═════ GIVEN ENTRIES ═════
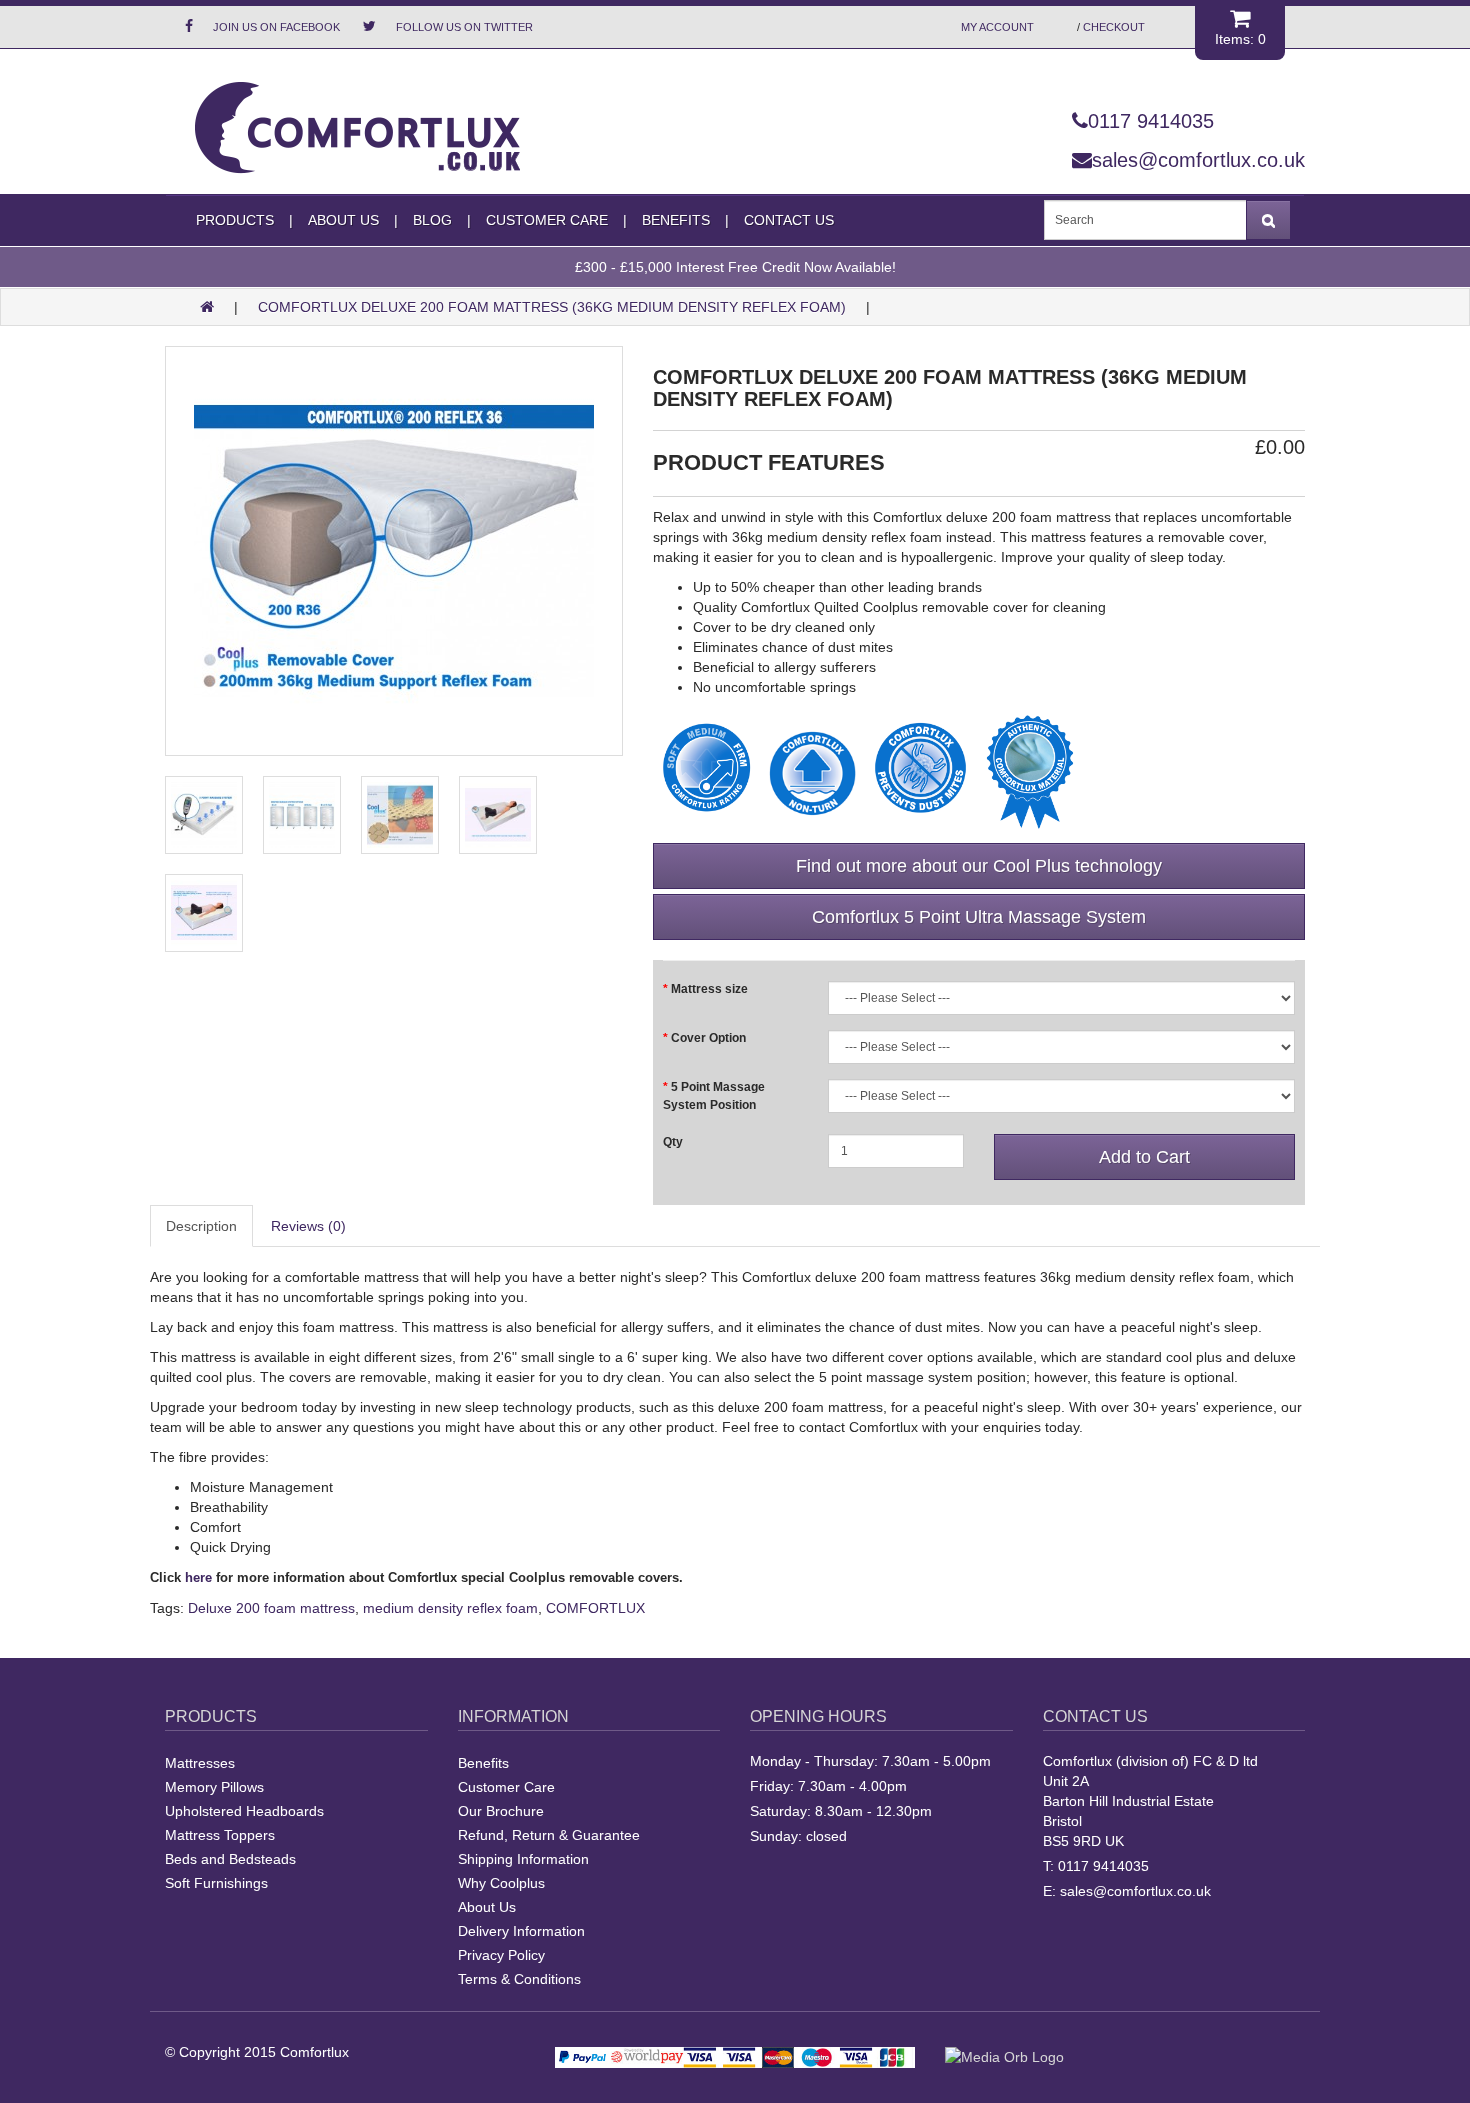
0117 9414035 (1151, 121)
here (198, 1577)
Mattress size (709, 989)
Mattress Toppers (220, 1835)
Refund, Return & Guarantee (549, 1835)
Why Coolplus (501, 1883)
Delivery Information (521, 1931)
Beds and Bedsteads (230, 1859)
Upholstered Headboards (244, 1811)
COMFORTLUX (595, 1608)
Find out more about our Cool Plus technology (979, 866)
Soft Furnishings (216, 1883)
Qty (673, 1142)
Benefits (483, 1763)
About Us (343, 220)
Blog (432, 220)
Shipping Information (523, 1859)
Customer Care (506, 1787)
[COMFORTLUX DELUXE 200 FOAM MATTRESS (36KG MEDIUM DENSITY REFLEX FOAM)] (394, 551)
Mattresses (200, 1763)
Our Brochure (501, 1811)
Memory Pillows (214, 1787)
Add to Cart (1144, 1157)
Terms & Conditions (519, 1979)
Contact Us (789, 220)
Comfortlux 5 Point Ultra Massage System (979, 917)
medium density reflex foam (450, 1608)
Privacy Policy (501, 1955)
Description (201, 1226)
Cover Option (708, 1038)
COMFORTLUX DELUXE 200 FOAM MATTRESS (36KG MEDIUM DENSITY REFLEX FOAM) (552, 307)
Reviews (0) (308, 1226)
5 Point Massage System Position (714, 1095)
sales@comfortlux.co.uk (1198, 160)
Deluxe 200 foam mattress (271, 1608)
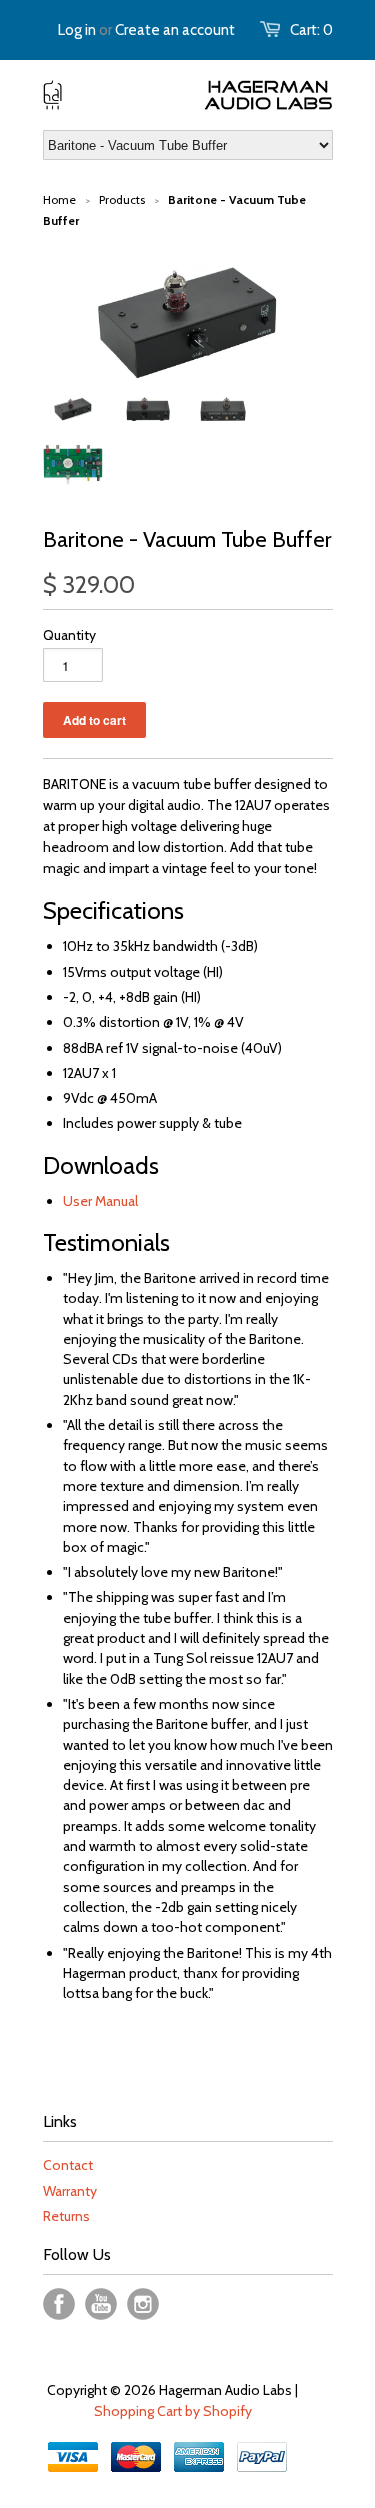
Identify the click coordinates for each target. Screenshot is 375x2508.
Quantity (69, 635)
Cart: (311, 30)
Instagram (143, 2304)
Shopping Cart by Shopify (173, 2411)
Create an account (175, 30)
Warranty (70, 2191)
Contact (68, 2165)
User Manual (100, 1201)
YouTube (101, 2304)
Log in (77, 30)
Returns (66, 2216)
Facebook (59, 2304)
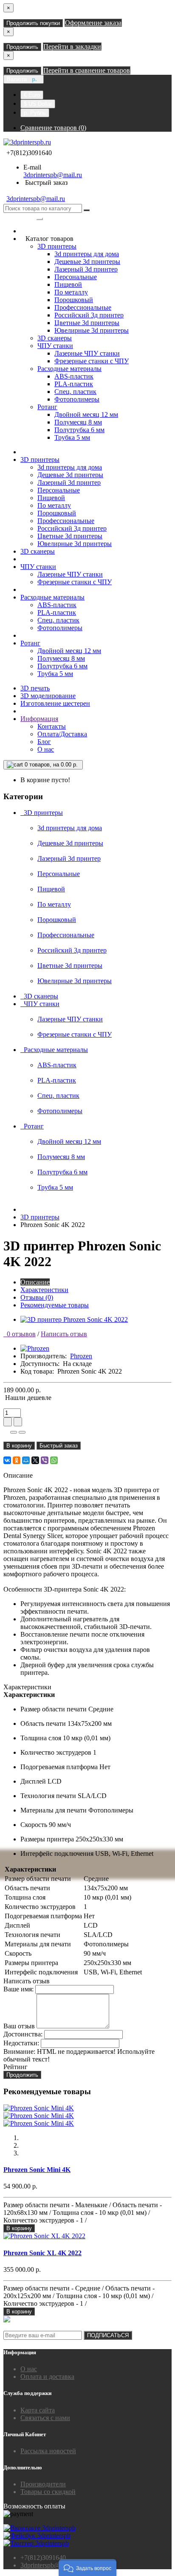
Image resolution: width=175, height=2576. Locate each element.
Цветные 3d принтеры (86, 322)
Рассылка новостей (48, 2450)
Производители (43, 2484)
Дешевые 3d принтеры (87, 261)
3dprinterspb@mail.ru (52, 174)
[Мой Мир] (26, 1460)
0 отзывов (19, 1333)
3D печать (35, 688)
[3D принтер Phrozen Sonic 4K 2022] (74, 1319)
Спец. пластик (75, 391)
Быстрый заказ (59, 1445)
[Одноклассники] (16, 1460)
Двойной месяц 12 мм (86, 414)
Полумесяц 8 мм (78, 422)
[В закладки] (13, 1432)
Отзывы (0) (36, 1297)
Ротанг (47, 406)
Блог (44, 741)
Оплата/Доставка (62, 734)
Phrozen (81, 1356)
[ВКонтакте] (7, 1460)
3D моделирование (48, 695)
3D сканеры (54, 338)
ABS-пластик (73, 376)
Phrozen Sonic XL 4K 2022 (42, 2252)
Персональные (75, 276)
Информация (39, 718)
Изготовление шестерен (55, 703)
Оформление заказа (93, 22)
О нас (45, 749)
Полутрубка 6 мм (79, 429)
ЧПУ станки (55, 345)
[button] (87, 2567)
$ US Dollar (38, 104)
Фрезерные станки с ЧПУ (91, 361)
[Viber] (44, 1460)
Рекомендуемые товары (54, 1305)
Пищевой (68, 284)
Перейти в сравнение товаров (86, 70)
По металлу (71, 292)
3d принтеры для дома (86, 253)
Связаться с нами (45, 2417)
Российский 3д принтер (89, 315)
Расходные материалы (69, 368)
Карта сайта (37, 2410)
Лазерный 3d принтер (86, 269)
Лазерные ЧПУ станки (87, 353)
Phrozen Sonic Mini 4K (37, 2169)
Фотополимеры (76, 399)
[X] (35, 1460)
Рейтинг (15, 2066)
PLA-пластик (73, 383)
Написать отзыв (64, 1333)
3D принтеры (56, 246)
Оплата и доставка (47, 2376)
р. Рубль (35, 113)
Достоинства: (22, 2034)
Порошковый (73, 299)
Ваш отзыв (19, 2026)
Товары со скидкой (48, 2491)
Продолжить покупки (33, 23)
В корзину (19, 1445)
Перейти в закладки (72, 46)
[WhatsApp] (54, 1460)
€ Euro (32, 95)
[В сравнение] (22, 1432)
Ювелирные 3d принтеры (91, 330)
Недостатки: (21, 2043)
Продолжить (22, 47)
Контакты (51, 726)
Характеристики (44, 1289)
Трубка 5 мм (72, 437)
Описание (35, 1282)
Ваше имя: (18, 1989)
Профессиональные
═════
• _EXERCISE AIM_: Pull every line containing "Point" from the entries above and copy it.

• _RESPONSE_:
Comfortlux 5 Point Ultra Massage System (979, 917)
5 Point Massage System Position (714, 1095)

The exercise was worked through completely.